Crawling Financial Reports

Update in 2024: Now it can be done easily with some open-source tools such as yfinance or yahoo_fin or Zipline or Pyfolio. However, I still keep this post for fun and as a memory of my journey to learn how to invest in the stock market.

In 2022, armed with a bit of extra cash and an abundance of free time or being procrastinate (a defining characteristic of a Ph.D. student, as you might already know 😊) I started to learn how to invest in the ASX stock market. As one might expect, I lost almost all of my money because of following the hot trend “Buy Now Pay Later” at that time with ZiP and IoU. It didn’t take long for me to realize that perhaps I should not follow the hot trend and instead invest in the company that I understand and believe in its long-term growth as adviced by Warren Buffett. I tried to read the financial reports of some companies but soon realized that it was incredibly time-consuming endeavor. So I decided to crawl the financial reports of all the companies in the ASX and build some automated tools to help me analyze them. And here is it. The code is available on Github here.

What are the financial reports?

There are three main financial reports: Balance Sheet, Income Statement, and Cash Flow Statement. The Balance Sheet shows the assets, liabilities, and equity of a company at a specific point in time. The Income Statement shows the revenues, expenses, and profits of a company over a period of time. The Cash Flow Statement shows the cash inflows and outflows of a company over a period of time. The Balance Sheet, Income Statement, and Cash Flow Statement are the three most important financial statements for analyzing a company’s financial performance.

Where to get the financial reports?

There are several platforms such as Yahoo Finance, that you can get the financial reports of the companies not only ASX but also other stock markets such as NYSE, NASDAQ, etc. However, I found that the most friendly platform is Market Watch because it provides the financial reports in a table format, which is easy to crawl. For example, the financial reports of ASX is shown as follows:

It also provides in annual and quarterly format.

How to crawl the financial reports?

Actually, this tool is not something fancy and difficult to implement, so please ease your expectation and go easy on me .

Utilities

Get the url of the financial reports of a company given its share code. There are 6 urls in total: 2 for Balance Sheet, 2 for Income Statement, and 2 for Cash Flow Statement, annual and quarterly. Market Watch organizes these reports in very reasonable urls, so it is easy to get the urls of the reports given the share code. The following function is used to get the urls of the reports given the share code. You can change the country code to get the reports of other stock markets.

● MATERIAL SHOWN
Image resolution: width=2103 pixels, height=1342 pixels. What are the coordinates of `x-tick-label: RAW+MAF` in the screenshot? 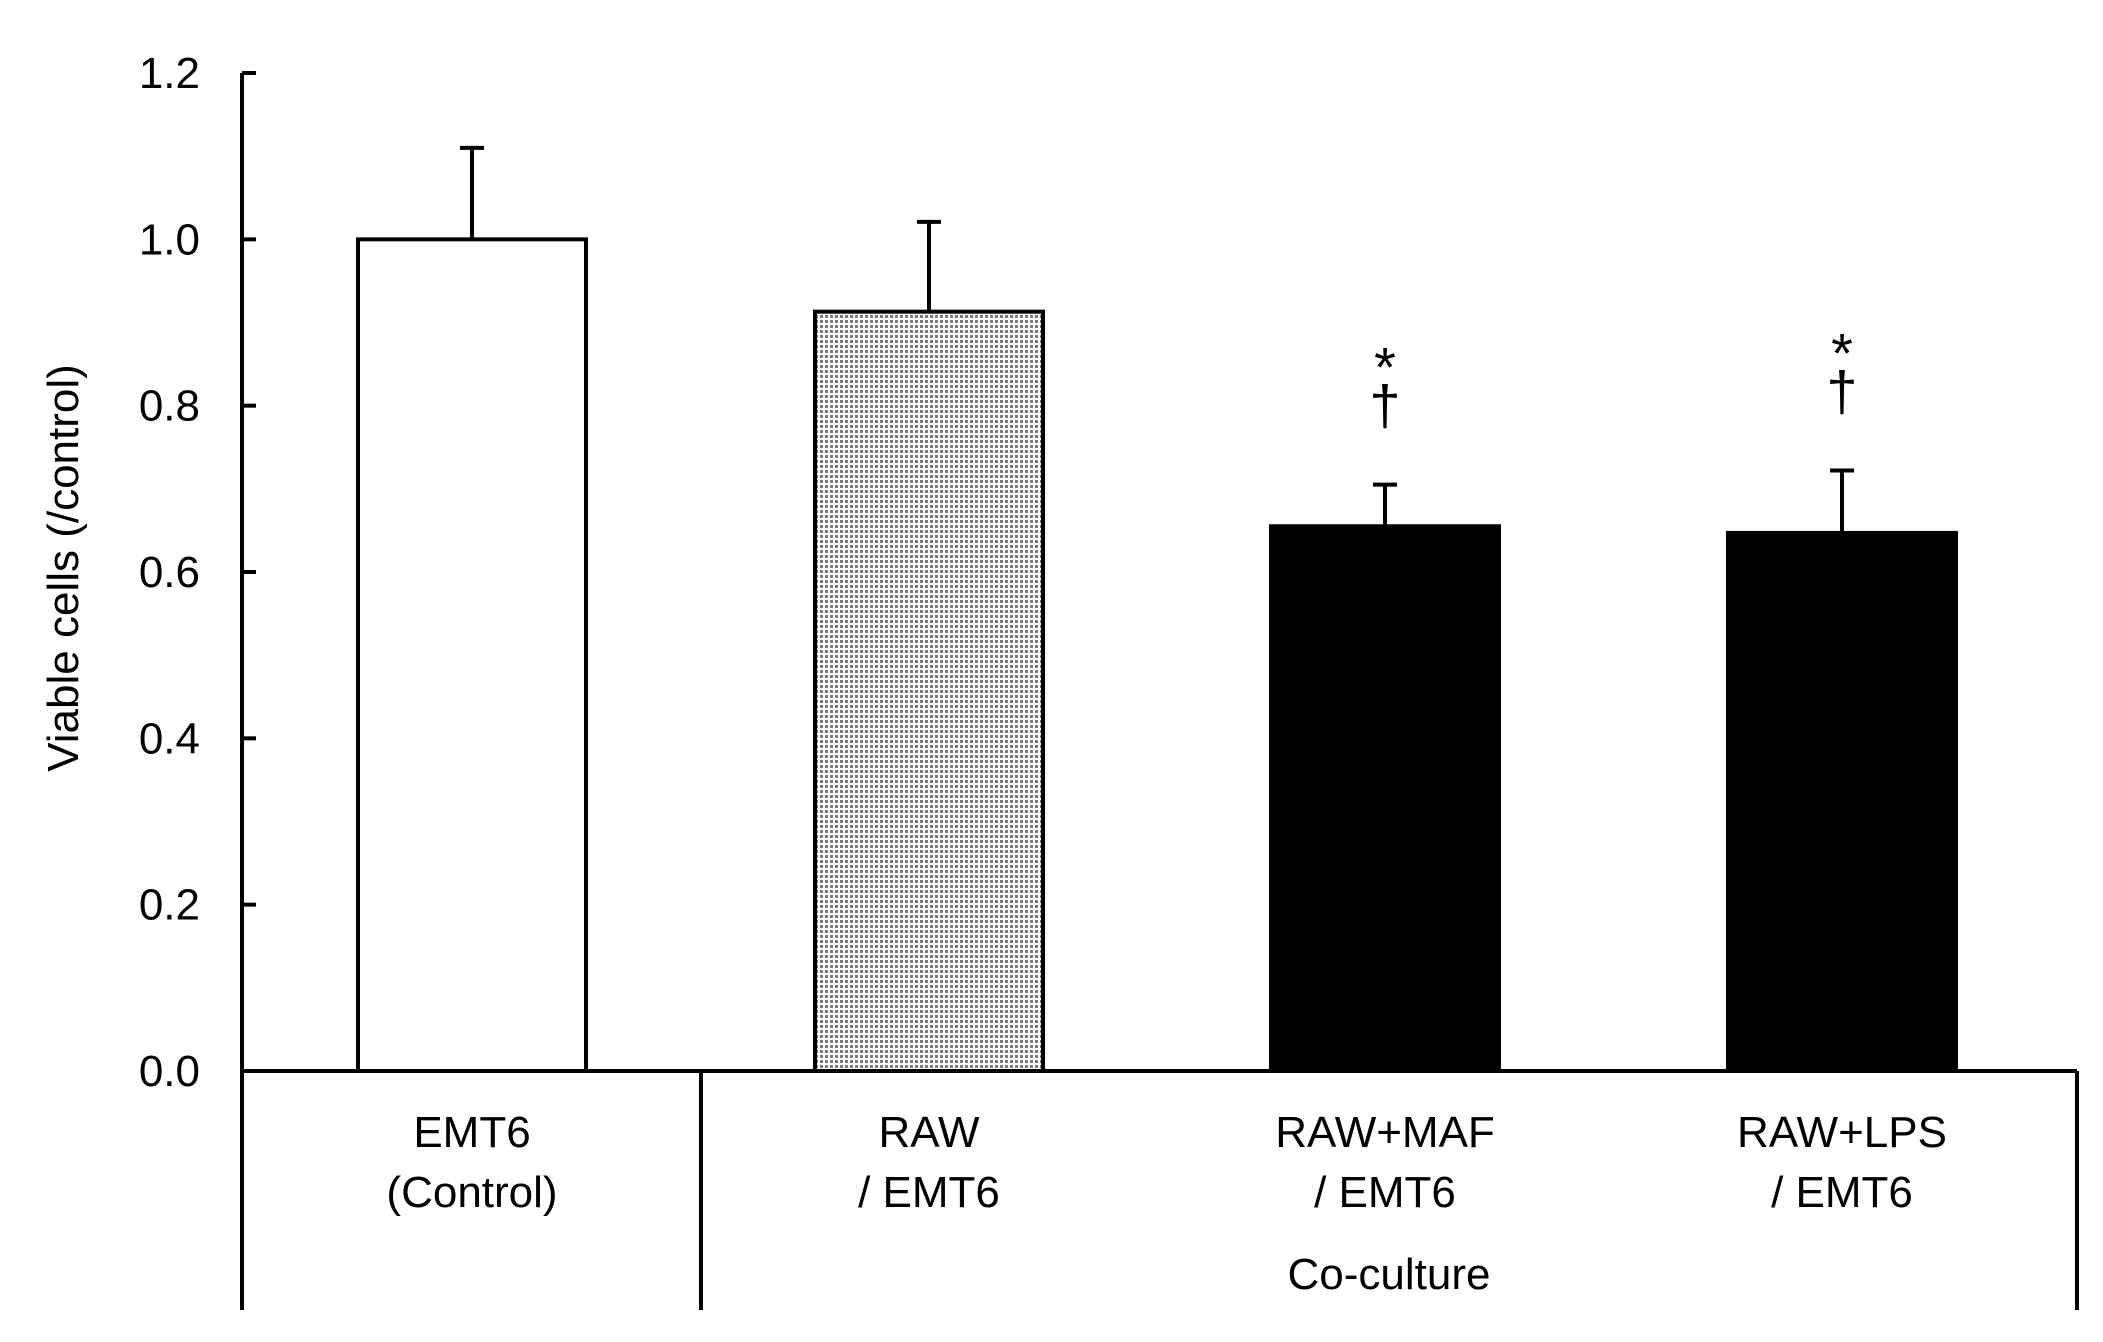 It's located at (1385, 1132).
...
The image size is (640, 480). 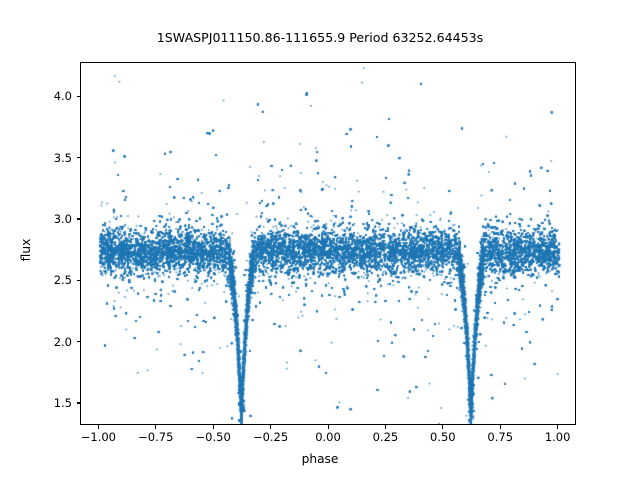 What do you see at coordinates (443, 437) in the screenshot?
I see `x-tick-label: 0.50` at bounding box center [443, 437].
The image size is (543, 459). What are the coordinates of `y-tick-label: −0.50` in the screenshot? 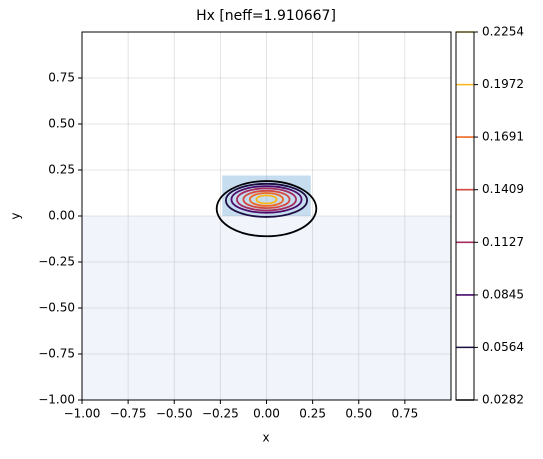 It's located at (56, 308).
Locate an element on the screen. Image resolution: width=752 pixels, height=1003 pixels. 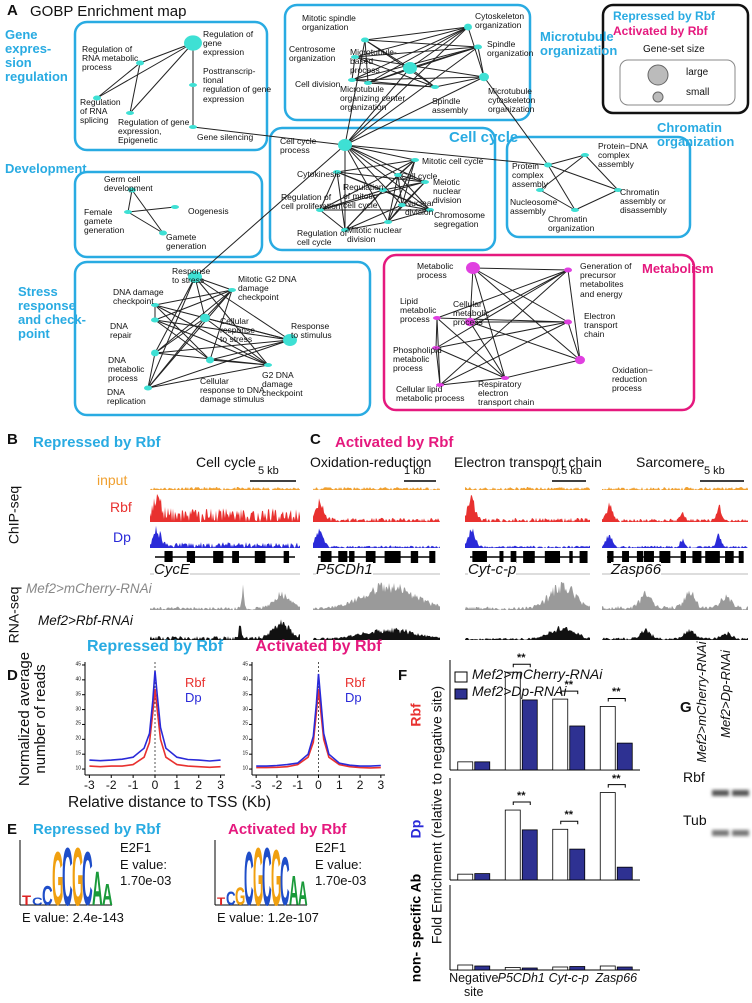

● PROBLEM SET
a: In the financial reports post, which platform is named the most friendly for crawling, and for what reason?
b: Retype the part of the financial reports post starting with "There are several" and going on through "easy on me .".
Nothing in the items is needed for this work.

● ACTIVITY ANSWERS
a: Market Watch, because it provides the financial reports in a table format, which is easy to crawl.

b:
There are several platforms such as Yahoo Finance, that you can get the financial reports of the companies not only ASX but also other stock markets such as NYSE, NASDAQ, etc. However, I found that the most friendly platform is Market Watch because it provides the financial reports in a table format, which is easy to crawl. For example, the financial reports of ASX is shown as follows:

It also provides in annual and quarterly format.

How to crawl the financial reports?

Actually, this tool is not something fancy and difficult to implement, so please ease your expectation and go easy on me .